Le
sbarre, la disperazione, lo studio. Quegli occhi pieni di felicità dopo un esame
superato
di
Cristina Podestà
Nell’estate
del 2015, ero commissario esterno di italiano per l'esame di stato anche nelle
carceri di Massa. Mai entrata in precedenza in un carcere, e il primo giorno rimasi
perplessa. Controlli, deposito di borse, pc, cellulare, il personale molto
serio ed educato ma distante, gli alunni adulti (chi più chi meno), diffidenti,
insomma un ambiente strano.
I
colleghi interni ci tenevano a far capire agli esterni che era tutto normale e
sotto controllo ma io, e non solo io, non ero serena. Poi, nei giorni a
seguire, tutto si sciolse. E, soprattutto gli alunni carcerati ci raccontarono
le loro esperienze di vita travagliata, le loro colpe, i nuovi progetti per
quando fossero usciti da lì.
Uno
di loro in particolare, il giorno della prova orale, piangeva forte.

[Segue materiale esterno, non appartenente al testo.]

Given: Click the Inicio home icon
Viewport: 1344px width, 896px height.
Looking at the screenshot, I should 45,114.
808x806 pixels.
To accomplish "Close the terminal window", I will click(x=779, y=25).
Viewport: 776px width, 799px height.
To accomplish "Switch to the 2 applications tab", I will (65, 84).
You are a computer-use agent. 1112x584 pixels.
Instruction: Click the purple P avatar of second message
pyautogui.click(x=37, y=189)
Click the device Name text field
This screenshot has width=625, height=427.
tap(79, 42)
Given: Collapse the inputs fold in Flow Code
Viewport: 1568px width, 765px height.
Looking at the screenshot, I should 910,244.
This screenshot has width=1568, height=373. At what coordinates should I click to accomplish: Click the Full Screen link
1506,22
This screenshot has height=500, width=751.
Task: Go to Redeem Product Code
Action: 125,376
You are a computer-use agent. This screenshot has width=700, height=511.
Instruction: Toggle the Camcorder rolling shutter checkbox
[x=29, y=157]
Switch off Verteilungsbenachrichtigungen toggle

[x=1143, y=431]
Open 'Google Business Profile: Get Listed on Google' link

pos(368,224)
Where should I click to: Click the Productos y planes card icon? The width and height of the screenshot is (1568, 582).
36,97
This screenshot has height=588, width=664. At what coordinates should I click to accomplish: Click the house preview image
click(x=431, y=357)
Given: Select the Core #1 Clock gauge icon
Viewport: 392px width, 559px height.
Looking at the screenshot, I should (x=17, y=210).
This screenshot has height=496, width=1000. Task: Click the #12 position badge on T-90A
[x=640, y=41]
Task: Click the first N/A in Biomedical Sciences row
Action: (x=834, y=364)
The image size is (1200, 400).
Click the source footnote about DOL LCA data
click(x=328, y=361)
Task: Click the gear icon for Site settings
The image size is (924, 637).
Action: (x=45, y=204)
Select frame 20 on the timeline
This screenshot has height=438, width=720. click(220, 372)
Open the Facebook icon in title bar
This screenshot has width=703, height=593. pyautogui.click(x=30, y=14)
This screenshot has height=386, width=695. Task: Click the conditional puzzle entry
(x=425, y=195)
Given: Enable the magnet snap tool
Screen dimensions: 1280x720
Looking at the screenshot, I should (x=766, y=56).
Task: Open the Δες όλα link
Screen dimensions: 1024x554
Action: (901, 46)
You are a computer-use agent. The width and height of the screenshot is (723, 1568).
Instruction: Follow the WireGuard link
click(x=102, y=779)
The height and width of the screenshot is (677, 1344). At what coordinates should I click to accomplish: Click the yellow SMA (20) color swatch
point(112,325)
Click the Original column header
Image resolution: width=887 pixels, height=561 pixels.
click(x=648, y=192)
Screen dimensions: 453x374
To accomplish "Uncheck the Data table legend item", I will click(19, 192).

Mi
avvicinai e lui, chino sulle sbarre della finestra, rispose alle mie domande
dicendo che, se non avesse superato la prova in modo brillante, avrebbe perso
la pur minima fiducia che la figlia adolescente aveva riposto in lui e che era
stata proprio la ragazza a spronarlo allo studio.
Dalla
stanzetta guardavo fuori. E lui, accanto a me, in lacrime, di una sofferenza a
me sconosciuta ma reale e palpabile. L'esame andò abbastanza bene. Lui ci
ringraziò fino ad essere invadente, nei suoi occhi chiari lessi la felicità.
Massimiliano,
così si chiamava lo studente carcerato, mentre si appoggiava alle inferriate,
sembrava volerle torcere con la forza della disperazione.